In this manner, the first absorbent material 710 may absorb fluid
from the needle 150 as the needle 150 slides past the first
absorbent material 710.
[0069] In some embodiments, a second absorbent material 720 may be
placed within the tip shield interior space 220 and/or coupled to
the needle tip shield 200, as shown in FIG. 4. In this manner, the
second absorbent material 720 may absorb fluid within the tip
shield interior space 220 that may come into contact with the
second absorbent material 720. However, it will also be understood
that any number of absorbent materials may be placed within the tip
shield interior space 220 and/or coupled to any part of the needle
tip shield 200 and/or V-Clip 300 to help retain fluid within the
needle tip shield 200.
[0070] In some embodiments, the first absorbent material 710 and/or
the second absorbent material 720 may each include any suitable
material including, but not limited to, a sponge, a foam, a wicking
material (e.g., a cellulous, gelatin, micro spun mesh, PEG
material, etc.), a clotting material, etc.
[0071] FIGS. 5A and 5B illustrate various views of the V-Clip 300
coupled with an anti-splatter member and removed from the needle
tip shield 200 of FIG. 1. Specifically, FIG. 5A is a perspective
view of the V-Clip 300 with an anti-splatter member including a
damping member 800, and FIG. 5B shows the V-Clip 300 of FIG. 5A
with an anti-splatter member including the damping member 800 and a
stiffening member 900 coupled over the damping member 800 to form a
constrained-layer damping member.
[0072] Each of these V-Clip 300 designs may inhibit fluid splatter
when the V-Clip 300 "fires" or "snaps closed" within the tip shield
interior space 220 by slowing down the V-Clip 300 when it fires.
For example, the V-Clip 300 may be movable between an open position
and a closed position. In the open position, the V-Clip 300 may
allow the needle 150 to advance distally through the needle
passageway 210. In the closed position, the V-Clip 300 may prevent
the needle 150 from advancing distally through the needle
passageway 210. Thus, in the closed position, the V-Clip 300 may
trap the tip of the needle 150 within the needle tip shield 200 as
a safety mechanism. The V-Clip 300 may fire into the closed
position when the needle 150 is pulled far enough proximally to
allow the V-Clip 300 (which may be resilient) to fire and move
toward the closed position.
[0073] In some embodiments, the anti-splatter member includes the
damping member 800 coupled to the V-Clip 300, as shown in FIG. 5A,
in order to slow movement of the V-Clip 300 as it moves from the
open position to the closed position.
[0074] In some embodiments, the damping member 800 includes a
visco-elastic material that may act to slow movement of the V-Clip
300 as it moves from the open position to the closed position.
[0075] In some embodiments, the anti-splatter member includes the
damping member 800 in combination with the stiffening member 900,
which may be coupled over the damping member 800 in order to form a
constrained-layer damping member.

- Exercises -
#1 Decide whether each statement below agrees with the needle tip shield excerpt. Answer yes or no for each, and quote the exact words from the excerpt that settle it.
(a) The second absorbent material 720 is shown in FIG. 4.
(b) The damping member 800 may include a visco-elastic material.
(c) In the closed position, the V-Clip 300 allows the needle 150 to advance distally through the needle passageway 210.
#2 Using the needle tip shield excerpt, answer the following questions.
(a) What does FIG. 5A show?
(b) What is coupled over the damping member 800 to form a constrained-layer damping member?
(c) When may the V-Clip 300 fire into the closed position?
#3 Pick up the needle tip shield excerpt after its final sentence and continue it.

- Entries provided -
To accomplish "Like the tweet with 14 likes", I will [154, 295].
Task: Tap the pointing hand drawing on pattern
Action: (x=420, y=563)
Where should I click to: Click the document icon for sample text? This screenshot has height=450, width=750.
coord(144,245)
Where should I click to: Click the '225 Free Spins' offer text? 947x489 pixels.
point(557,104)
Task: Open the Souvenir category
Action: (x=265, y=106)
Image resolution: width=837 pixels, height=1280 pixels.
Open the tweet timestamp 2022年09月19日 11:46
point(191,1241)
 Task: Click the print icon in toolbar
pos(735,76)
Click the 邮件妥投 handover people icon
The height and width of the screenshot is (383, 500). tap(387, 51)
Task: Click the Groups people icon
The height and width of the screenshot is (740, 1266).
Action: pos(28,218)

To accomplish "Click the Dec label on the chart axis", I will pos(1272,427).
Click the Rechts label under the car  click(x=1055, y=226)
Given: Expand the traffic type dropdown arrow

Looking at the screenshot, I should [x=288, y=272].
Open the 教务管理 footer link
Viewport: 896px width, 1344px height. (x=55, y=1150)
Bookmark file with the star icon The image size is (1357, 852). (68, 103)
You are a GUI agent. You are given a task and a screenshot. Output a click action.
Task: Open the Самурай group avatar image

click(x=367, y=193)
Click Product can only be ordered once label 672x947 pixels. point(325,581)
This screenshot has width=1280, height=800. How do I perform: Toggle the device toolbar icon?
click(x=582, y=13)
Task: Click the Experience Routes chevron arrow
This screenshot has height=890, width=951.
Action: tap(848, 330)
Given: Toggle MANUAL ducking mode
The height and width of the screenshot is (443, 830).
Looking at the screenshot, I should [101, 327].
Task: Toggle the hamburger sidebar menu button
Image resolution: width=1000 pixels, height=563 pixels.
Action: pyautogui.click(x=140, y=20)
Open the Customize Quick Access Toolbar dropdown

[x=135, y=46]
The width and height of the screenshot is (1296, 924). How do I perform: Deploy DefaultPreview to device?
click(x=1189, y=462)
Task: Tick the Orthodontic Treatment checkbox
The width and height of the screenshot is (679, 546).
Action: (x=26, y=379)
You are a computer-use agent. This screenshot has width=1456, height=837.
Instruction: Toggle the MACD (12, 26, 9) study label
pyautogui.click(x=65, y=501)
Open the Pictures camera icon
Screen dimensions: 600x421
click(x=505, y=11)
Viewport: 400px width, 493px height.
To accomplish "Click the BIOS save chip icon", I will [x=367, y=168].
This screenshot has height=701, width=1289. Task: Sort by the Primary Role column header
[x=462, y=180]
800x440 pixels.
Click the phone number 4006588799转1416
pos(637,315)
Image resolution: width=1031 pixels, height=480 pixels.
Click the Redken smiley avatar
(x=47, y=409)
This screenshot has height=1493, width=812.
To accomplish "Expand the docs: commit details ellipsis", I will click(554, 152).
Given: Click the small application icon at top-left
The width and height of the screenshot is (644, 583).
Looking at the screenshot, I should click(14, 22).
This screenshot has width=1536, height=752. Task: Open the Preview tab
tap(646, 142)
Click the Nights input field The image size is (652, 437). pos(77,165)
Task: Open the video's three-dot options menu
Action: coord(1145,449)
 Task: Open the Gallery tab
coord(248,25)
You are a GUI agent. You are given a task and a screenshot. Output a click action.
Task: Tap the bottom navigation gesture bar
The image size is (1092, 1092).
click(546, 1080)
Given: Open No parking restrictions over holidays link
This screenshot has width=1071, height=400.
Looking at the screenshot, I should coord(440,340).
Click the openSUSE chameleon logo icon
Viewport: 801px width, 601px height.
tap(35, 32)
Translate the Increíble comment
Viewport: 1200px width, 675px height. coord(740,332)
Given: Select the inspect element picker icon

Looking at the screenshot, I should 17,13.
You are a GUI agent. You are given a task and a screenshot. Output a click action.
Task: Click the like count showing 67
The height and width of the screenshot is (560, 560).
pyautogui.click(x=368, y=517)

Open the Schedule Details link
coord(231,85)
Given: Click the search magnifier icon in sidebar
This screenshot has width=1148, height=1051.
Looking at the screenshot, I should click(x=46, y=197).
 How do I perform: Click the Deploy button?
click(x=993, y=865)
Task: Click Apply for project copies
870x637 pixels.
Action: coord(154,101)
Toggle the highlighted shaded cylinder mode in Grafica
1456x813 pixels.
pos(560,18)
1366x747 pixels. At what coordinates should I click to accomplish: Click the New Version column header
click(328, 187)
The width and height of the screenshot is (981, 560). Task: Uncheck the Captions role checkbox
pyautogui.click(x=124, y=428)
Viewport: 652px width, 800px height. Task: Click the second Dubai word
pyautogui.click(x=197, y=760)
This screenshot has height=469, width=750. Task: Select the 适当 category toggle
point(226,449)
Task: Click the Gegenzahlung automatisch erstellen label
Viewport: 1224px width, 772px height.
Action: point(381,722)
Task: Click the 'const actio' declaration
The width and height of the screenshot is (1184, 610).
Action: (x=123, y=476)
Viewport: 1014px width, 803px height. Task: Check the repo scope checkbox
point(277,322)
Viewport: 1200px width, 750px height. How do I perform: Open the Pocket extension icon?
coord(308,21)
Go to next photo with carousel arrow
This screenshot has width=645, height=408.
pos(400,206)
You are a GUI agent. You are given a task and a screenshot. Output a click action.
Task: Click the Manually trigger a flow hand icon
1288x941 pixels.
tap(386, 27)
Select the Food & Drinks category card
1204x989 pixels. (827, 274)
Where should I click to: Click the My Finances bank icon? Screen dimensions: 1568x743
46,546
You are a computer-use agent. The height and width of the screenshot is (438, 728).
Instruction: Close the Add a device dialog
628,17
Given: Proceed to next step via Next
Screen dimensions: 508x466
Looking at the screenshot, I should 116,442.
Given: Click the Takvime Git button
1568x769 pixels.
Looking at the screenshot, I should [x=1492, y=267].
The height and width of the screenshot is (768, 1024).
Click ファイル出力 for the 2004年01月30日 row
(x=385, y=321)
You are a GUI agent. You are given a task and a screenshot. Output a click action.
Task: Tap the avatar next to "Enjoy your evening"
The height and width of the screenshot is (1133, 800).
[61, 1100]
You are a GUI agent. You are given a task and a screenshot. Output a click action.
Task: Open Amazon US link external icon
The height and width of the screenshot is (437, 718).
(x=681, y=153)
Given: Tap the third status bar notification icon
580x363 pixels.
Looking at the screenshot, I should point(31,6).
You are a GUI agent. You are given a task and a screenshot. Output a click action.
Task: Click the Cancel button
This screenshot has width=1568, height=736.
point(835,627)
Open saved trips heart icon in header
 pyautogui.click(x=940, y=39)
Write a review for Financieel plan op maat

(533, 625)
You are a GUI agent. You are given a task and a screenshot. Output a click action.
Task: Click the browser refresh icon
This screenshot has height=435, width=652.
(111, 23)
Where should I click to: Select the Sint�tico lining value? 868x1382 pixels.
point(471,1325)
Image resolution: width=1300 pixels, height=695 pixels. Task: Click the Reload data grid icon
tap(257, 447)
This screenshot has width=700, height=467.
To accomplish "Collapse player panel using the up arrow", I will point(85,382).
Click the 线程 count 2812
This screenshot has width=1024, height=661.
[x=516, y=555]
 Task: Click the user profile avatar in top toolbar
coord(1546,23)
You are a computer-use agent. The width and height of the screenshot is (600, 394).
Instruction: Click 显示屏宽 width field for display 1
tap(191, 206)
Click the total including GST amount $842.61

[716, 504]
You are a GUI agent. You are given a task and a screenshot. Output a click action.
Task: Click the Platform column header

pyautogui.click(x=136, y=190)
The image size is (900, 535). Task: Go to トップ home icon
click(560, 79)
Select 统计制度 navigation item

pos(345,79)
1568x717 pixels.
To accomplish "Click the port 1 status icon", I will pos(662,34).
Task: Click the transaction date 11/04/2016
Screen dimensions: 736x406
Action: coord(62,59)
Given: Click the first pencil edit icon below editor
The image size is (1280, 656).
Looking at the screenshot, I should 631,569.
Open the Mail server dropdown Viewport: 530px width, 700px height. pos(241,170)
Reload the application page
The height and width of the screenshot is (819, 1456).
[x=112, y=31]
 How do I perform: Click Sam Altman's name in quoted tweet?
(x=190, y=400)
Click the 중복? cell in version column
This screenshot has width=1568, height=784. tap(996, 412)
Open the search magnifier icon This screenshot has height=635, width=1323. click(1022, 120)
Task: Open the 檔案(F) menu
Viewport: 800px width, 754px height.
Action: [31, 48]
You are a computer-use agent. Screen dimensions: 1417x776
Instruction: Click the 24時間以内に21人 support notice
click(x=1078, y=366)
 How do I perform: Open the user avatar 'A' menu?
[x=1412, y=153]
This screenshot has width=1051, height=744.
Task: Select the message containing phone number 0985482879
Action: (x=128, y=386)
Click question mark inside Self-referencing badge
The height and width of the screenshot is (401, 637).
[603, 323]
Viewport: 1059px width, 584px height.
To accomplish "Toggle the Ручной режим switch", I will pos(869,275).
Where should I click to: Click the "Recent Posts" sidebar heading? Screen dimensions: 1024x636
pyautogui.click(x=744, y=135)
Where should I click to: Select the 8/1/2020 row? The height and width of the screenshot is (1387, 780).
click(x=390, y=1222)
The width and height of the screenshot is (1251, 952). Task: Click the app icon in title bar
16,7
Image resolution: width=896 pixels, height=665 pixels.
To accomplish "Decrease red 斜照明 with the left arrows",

- Answers for each item -
#1
(a) Yes: "a second absorbent material 720 may be placed within the tip shield interior space 220 and/or coupled to the needle tip shield 200, as shown in FIG. 4"
(b) Yes: "the damping member 800 includes a visco-elastic material"
(c) No: "In the closed position, the V-Clip 300 may prevent the needle 150 from advancing distally through the needle passageway 210."

#2
(a) A perspective view of the V-Clip 300 with an anti-splatter member including a damping member 800.
(b) The stiffening member 900.
(c) When the needle 150 is pulled far enough proximally to allow the V-Clip 300 to fire and move toward the closed position.

#3
[0076] In some embodiments, the stiffening member 900 may act to
increase visco-elastic forces that may be associated with the
visco-elastic material in order to further slow movement of the
V-Clip 300 as it moves from the open position to the closed
position.
[0077] In some embodiments, the stiffening member 900 may include
any suitable material including, but not limited to, metal,
plastic, tape, fabric, etc.
[0078] In some embodiments, the damping member 800 and/or the
stiffening member 900 may be coupled to the V-Clip 300 and/or to
each other via any suitable means including, but not limited to, an
adhesive, a glue, a snap feature, an interference feature, a heat
seal material, sonic welding, etc.
[0079] FIG. 6 shows a cross-sectional view of the needle tip shield
200 of FIG. 1 with an anti-splatter member placed within the tip
shield interior space 220.
[0080] In some embodiments, the anti-splatter member may include a
shock absorbing material 1000 placed adjacent the V-Clip 300. The
shock absorbing material 1000 may act to slow movement of the
V-Clip 300 as it moves from the open position to the closed
position and prevent/reduce fluid splatter.
[0081] In some embodiments, the shock absorbing material 1000 may
include any suitable material including, but not limited to, a
foam, a sponge, an absorbent material, a wicking material (e.g., a
cellulous, gelatin, micro spun mesh, PEG material, etc.), a
clotting material, etc.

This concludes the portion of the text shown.